Not likely, says Schmidt. “Trump supporters will now go to Sanders events and ‘disrupt’ them. Then Sanders supporters will hit back and there will be many bloody noses and broken bones at these and also other Trump events,” he predicted.
“Politics is not a polite game,” he said. “Politics is a contact sport.” Trump has created many foes in what just nine months ago seemed no more than a quixotic endeavor, fanning the flames of hatred and emboldening his most ardent supporters along the way.

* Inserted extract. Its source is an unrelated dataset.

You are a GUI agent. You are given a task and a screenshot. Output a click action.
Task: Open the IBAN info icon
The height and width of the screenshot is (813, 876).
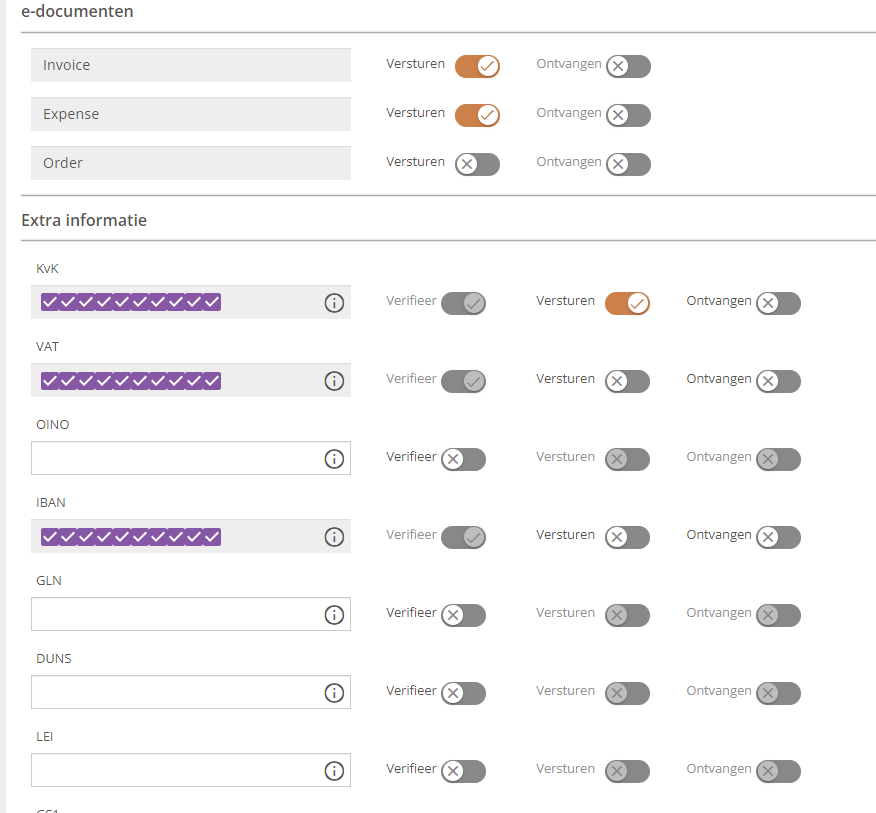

By unleashing diatribes against Washington, insults against his rivals — from “little” Marco Rubio to “liar” Ted Cruz — stigmatizing Muslims and Hispanics, Trump stands accused of fanning hatred and spurring his partisans to violence.
The Republican frontrunner has openly spoken of wanting to “punch... in the face” or “knock the crap” out of opponents, and said he would consider paying the legal fees for a supporter who sucker-punched someone at a Trump rally.

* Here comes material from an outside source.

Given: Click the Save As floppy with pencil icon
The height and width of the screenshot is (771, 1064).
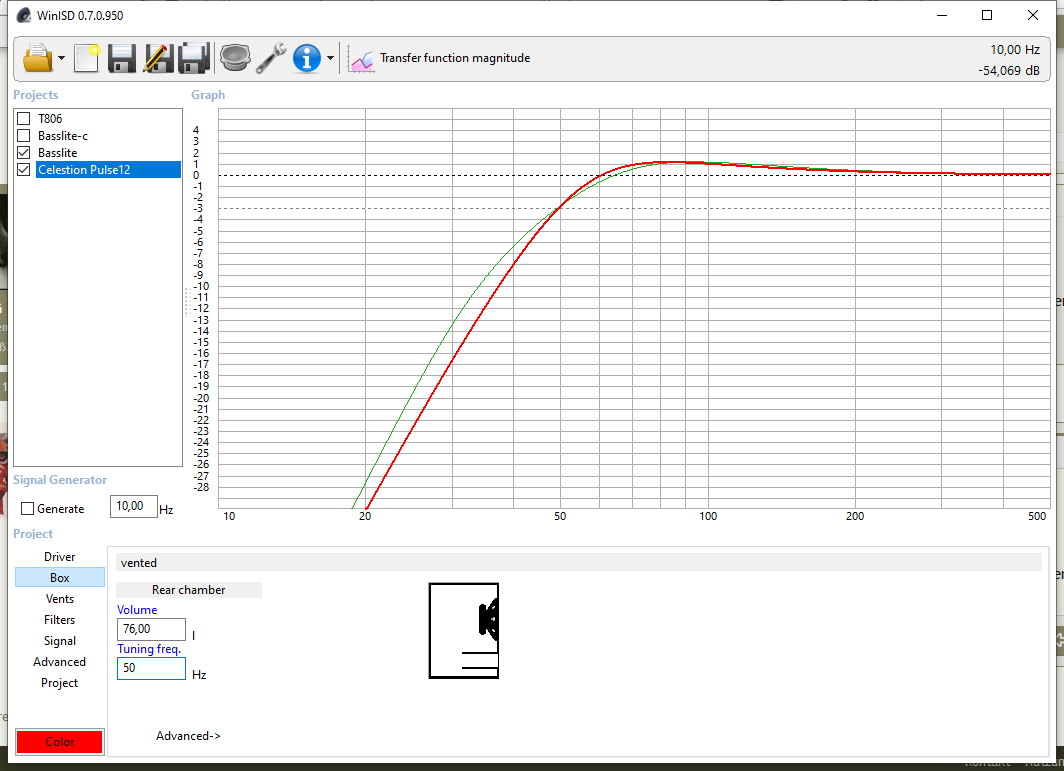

Yet the bombastic billionaire refuses to admit any responsibility for violence, insisting his rallies are friendly, peaceful affairs even as he continuously pushes the boundaries of acceptability with his verbal provocations.
“His rhetoric is inciting the thuggery spilling over at his rallies,” a Post editorial read.
Trump has justified violent outbursts by some of his supporters in the name of rightful “anger.” In such a climate, it is little wonder his rallies have become a magnet for anti-racism activists, defenders of immigrants and minorities as well as libertarian and anarchist groups.
“Trump has attracted these protester-types — they are not Bernie Sanders’s... but fringe-types and fringe-personalities and hard-core activists who want to engage,” Duke University associate professor Pope “Mac” McCorkle told AFP.
“It might have some short-term gains in driving even more of his committed people to the polls, but as a long-term it’s a loser.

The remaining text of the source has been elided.